• Instruction: Arrange the lines between the line containing "The width and" and the line containing "Choose option about", inclusive, as a numbered list, omitting any blank lines.

(Dataset rows)
┏━━

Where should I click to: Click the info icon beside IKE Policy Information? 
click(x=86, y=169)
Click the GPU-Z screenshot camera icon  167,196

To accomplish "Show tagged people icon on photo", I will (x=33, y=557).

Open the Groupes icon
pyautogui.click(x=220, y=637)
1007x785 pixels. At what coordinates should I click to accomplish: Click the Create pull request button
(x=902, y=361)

┗━━
┏━━

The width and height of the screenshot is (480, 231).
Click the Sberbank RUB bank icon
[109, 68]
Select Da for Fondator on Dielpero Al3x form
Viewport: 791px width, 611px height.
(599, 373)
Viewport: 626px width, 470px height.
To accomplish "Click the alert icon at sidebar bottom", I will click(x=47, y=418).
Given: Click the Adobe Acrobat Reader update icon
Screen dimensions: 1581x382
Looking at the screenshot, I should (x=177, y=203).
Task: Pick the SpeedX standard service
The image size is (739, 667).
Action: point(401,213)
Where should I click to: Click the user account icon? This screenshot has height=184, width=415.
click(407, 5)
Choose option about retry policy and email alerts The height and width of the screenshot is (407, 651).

┗━━

• Solution to the exercise:
1. The width and height of the screenshot is (480, 231).
2. Click the Sberbank RUB bank icon
3. [109, 68]
4. Select Da for Fondator on Dielpero Al3x form
5. Viewport: 791px width, 611px height.
6. (599, 373)
7. Viewport: 626px width, 470px height.
8. To accomplish "Click the alert icon at sidebar bottom", I will click(x=47, y=418).
9. Given: Click the Adobe Acrobat Reader update icon
10. Screen dimensions: 1581x382
11. Looking at the screenshot, I should (x=177, y=203).
12. Task: Pick the SpeedX standard service
13. The image size is (739, 667).
14. Action: point(401,213)
15. Where should I click to: Click the user account icon? This screenshot has height=184, width=415.
16. click(407, 5)
17. Choose option about retry policy and email alerts The height and width of the screenshot is (407, 651).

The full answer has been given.